Please repeat the lines below exactly. Begin with the line containing "All [tab] (425, 1016)" and go on through the line containing "BIM&Revit_SHP-3701FB_200610_Common_mm.rfa (773, 1166)".

>>>

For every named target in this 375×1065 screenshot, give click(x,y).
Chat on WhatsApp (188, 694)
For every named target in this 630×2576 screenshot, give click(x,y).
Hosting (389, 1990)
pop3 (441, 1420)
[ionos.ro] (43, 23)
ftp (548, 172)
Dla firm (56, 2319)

<<<
>>>

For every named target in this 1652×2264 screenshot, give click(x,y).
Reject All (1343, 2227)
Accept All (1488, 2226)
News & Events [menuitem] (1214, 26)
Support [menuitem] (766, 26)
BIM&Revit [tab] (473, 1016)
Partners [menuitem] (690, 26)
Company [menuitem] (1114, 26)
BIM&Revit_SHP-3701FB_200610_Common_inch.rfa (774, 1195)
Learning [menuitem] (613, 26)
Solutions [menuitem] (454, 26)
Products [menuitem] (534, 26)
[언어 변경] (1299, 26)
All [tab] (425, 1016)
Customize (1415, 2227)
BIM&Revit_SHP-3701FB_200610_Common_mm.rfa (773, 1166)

<<<
>>>

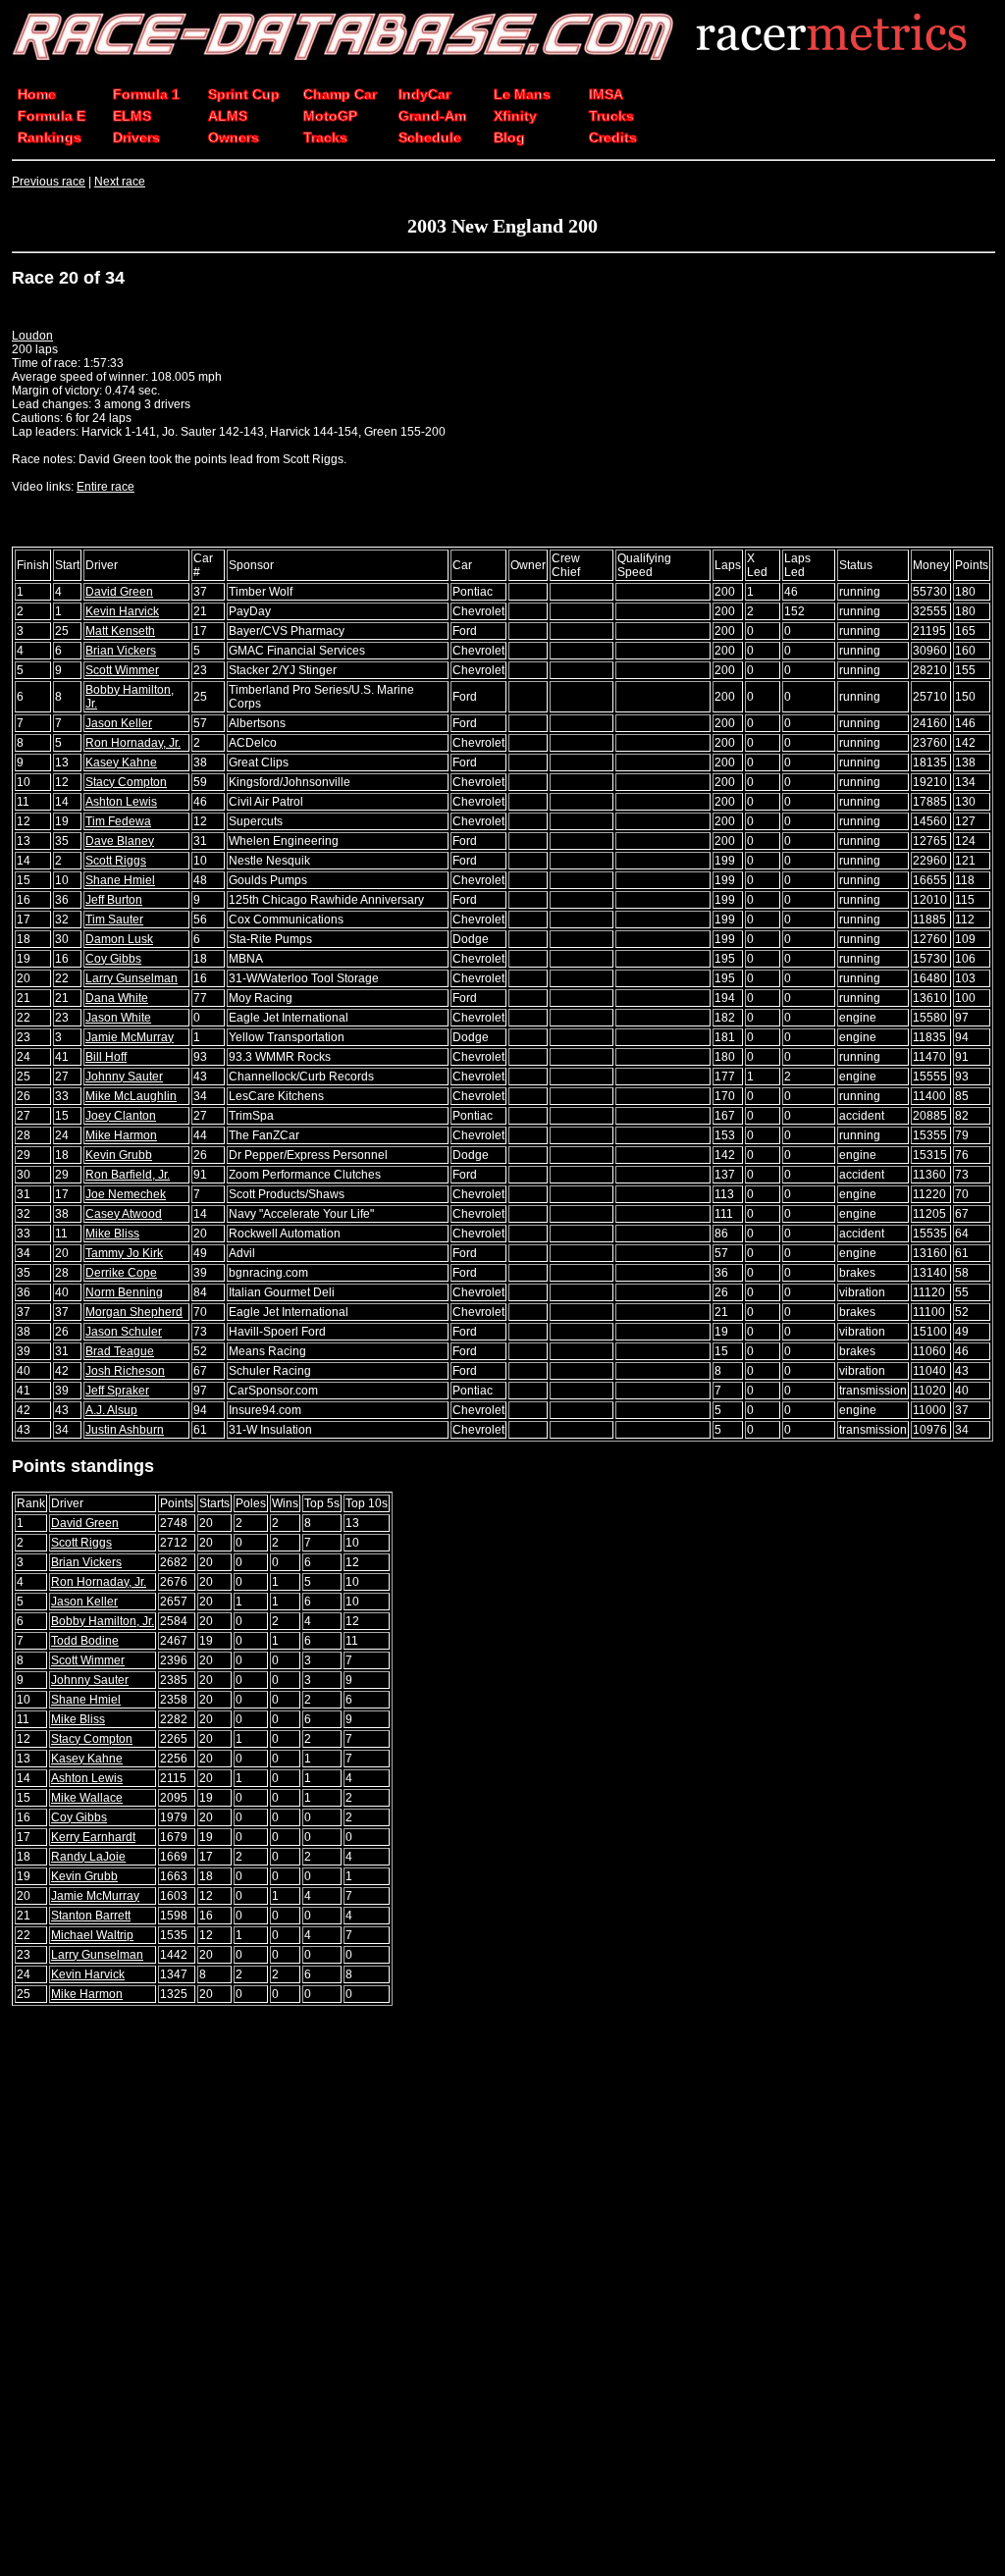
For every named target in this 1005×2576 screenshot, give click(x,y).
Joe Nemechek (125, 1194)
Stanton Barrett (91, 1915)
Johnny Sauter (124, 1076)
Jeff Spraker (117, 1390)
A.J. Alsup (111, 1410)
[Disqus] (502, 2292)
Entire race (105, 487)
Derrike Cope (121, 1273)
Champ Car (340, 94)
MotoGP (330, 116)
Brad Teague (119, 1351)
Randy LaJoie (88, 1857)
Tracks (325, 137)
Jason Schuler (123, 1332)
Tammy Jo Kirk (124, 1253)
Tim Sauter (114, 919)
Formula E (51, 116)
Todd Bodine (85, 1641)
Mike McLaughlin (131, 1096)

<<<

**Answer space**
All [tab] (425, 1016)
Customize (1415, 2227)
BIM&Revit_SHP-3701FB_200610_Common_mm.rfa (773, 1166)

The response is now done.